E aí estará ele a tentar atravessar a rua. Perante um passeio­zinho de três centímetros, numa zona que supostamente é, como se diz, rebaixada, junto da passadeira de peões. Aí está ele, com a sua mulher e a cadeira de rodas. Inúteis perante um passeio de três centímetros numa zona que até se chama rebaixada e foi feita de propósito para – mais um palavrão – pessoas de mobilidade redu­zida. Ele vai perceber que o que ele julgava que eram, afinal, passos no caminho da acessibilidade – passeios rebaixados – são, afinal, um enorme bloqueio.
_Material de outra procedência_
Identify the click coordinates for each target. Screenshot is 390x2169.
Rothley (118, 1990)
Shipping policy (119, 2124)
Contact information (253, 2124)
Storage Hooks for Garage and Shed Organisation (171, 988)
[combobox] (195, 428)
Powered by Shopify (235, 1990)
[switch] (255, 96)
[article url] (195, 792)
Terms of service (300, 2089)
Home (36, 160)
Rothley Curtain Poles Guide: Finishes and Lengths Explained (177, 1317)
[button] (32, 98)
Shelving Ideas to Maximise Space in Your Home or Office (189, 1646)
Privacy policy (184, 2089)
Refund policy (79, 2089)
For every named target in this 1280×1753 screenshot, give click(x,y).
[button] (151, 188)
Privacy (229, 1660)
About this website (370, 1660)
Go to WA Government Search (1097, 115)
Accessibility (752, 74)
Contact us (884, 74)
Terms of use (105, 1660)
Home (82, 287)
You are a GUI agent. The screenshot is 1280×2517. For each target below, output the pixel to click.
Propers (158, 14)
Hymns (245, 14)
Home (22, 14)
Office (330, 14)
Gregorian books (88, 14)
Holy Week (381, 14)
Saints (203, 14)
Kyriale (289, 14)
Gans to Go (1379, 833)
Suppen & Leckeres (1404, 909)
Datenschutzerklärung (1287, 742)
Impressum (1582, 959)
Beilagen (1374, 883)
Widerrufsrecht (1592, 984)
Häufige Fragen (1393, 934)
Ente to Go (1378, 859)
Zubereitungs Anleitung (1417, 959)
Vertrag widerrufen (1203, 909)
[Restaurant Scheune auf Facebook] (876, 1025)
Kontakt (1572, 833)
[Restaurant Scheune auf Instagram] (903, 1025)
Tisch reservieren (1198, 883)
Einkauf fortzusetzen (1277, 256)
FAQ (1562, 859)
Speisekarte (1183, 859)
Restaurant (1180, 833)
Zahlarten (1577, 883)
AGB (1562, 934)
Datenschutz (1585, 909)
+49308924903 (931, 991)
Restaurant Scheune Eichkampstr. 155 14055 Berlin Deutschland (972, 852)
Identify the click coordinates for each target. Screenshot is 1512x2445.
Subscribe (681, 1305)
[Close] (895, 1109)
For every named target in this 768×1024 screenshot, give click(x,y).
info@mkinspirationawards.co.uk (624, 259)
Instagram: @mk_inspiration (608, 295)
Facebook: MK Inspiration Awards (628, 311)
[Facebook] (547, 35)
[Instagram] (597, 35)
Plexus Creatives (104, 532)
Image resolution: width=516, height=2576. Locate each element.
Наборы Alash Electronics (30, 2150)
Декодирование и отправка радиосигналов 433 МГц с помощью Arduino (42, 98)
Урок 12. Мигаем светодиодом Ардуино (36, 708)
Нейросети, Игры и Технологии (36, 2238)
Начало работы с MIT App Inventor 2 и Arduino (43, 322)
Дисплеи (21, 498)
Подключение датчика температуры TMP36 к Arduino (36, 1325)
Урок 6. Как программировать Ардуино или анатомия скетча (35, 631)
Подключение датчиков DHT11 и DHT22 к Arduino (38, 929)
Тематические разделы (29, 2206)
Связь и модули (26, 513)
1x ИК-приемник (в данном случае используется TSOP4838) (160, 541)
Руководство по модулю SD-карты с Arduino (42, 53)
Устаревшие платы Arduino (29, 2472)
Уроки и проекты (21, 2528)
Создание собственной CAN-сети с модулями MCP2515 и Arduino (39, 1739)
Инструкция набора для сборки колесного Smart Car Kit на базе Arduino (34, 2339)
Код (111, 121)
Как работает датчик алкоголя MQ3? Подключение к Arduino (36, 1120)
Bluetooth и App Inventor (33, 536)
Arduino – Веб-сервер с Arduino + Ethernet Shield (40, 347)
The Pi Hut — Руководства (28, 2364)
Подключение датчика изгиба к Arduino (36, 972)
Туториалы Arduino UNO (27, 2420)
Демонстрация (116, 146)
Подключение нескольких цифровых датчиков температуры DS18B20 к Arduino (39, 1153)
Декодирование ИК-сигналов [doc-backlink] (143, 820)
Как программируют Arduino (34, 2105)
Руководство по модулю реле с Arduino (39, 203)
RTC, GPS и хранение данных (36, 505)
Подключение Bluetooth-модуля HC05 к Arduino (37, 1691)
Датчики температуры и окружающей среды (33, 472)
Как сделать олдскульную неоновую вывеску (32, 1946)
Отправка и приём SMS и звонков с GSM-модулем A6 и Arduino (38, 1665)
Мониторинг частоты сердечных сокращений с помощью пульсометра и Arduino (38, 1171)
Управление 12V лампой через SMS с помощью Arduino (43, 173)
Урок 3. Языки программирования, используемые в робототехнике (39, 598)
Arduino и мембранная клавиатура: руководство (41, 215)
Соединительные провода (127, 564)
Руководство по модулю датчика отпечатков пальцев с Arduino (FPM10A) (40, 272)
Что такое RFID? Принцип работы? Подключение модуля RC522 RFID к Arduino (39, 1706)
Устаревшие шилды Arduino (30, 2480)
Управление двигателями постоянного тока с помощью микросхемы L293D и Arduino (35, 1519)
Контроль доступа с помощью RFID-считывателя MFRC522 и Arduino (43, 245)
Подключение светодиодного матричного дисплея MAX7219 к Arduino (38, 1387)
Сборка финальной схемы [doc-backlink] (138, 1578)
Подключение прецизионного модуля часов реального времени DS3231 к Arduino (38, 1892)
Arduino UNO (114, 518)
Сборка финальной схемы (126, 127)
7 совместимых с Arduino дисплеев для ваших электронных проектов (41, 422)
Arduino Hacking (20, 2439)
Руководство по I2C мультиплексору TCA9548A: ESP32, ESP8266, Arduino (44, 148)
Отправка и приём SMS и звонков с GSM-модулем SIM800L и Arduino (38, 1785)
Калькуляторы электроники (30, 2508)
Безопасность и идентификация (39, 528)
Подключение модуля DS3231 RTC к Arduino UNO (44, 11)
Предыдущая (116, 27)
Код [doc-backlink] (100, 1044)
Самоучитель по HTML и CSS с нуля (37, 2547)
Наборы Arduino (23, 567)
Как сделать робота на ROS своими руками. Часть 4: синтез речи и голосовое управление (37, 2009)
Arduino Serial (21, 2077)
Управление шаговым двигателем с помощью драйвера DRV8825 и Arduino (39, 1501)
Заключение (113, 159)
Porque na verdade não estão rebaixados – ao nível do alca­trão. Porque ninguém explicou ao calceteiro, ao chefe de calcetei­ros, ao diretor do departamento de calçadas, enfim, ao vereador ou mesmo ao presidente de câmara que um passeio rebaixado ao qual foi deixado de fora um degrauzinho de três centímetros não serve para quase nada. É um obstáculo quase tão grande como um passeio normal, desses de dez centímetros. Alguém explica como é que uma cadeira de rodas sobe um passeio de três centímetros? Nem com o mais potente dos motores.

Sei disto porque estou, eu própria, com mobilidade reduzida – nada de grave, coisa para um mês de pé engessado. E tentei fazer um caminho de três ruas – por junto seis atravessamentos de estrada – da minha casa até ao jardim mais próximo. Já o tinha feito com car­rinhos de bebés. Os bebés são leves e as suas cadeiras também – coi­sa diferente do meu corpo de adulta numa cadeira de rodas. Quem me empurrou que o diga. Chegámos ao primeiro passeio, para o qual eu sempre tinha olhado com naturalidade e razão pela qual resolvêra­mos dar «uma volta ao sol» e a cadeira embatucou. Tive de me levan­tar, esperar que a cadeira fosse elevada para regressar ao assento se­guro do outro lado do passeio. Isto já para não falar das rampas que alguns desses passeios tinham, e que colocavam em perigo a minha segurança – mesmo sendo empurrada, pior ainda se fosse sozinha.

E também sei isto tudo agora porque falei com uma pessoa que não tem a mesma sorte que eu – não vai largar a cadeira de rodas da­qui a um mês e meio, vive com ela há 24 anos e vai passar nela o res­to da vida. E perante a minha surpresa: «Mas para que raio servem os passeios rebaixados?», a Marta Guimarães Canário riu-se e disse: «Para nada!» E eu: «Como é que tu consegues fazer a tua vida?» «É muito difícil. Podia ser mais fácil mas é muito difícil», respondeu-me ela. «Já estou numa segunda fase: penso sempre no que é que posso fazer, como vou poder fazer isto ou aquilo, contornando os obstácu­los.» E eu que sempre olhara para ela com imensa naturalidade – profissional de sucesso na NovaBase, miúda que conheço da praia, sempre bem-disposta, até a tomar banhos de mar numa cadeira adaptada – passei a pensar nela como uma heroína do quotidiano. Na verdade, se esta crónica servisse pelo menos para alertar um cal­ceteiro que fosse de que o passeio rebaixado tem de estar ao nível do chão já lhe dava uma grande ajuda. Espalhem a mensagem.